■ **Task prompt**
Lines from the listing that hold the string "computer" are what you should return.

────────────────

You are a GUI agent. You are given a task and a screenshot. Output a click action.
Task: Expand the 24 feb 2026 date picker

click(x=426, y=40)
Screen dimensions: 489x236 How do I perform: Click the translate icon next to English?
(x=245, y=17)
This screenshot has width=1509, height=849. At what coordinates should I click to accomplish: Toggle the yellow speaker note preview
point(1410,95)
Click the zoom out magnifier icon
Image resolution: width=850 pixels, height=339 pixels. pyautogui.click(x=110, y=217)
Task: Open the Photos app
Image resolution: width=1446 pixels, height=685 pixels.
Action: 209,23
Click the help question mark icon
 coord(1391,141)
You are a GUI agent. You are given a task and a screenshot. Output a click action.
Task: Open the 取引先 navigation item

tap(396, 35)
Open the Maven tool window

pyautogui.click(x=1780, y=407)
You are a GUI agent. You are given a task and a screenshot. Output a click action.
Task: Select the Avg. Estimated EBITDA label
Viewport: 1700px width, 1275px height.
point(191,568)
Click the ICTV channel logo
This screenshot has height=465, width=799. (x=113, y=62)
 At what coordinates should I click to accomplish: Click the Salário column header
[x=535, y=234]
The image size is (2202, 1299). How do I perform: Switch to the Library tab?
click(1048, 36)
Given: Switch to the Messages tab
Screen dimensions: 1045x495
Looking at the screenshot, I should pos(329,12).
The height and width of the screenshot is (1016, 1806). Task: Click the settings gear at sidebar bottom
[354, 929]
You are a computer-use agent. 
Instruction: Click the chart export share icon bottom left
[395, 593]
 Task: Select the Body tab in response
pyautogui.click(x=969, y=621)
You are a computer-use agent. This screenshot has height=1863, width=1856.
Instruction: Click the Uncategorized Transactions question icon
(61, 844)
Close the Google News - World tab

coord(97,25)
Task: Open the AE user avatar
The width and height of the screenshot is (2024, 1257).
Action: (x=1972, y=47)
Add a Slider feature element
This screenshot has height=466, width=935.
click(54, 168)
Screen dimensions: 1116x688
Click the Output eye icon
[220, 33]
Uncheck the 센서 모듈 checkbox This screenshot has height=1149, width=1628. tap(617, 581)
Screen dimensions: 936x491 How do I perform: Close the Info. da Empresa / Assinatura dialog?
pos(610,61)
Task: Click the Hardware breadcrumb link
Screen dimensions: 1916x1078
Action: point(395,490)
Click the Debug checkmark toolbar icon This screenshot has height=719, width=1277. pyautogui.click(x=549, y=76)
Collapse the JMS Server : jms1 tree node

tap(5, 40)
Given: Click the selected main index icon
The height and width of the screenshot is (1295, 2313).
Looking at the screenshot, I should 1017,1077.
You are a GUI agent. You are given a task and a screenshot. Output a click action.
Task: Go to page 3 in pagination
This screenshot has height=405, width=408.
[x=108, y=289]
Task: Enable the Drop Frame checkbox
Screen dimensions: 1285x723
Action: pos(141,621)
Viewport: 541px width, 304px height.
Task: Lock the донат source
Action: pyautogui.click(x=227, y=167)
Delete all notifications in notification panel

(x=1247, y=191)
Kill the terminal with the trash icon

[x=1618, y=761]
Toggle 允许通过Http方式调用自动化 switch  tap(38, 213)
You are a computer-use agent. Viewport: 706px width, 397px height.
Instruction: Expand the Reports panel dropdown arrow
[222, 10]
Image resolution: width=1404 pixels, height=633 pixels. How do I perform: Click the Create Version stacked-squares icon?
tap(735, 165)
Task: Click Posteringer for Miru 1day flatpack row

────────────────

■ **Finished task**
You are a computer-use agent. 
You are a computer-use agent. This screenshot has height=1863, width=1856.
You are a computer-use agent. Viewport: 706px width, 397px height.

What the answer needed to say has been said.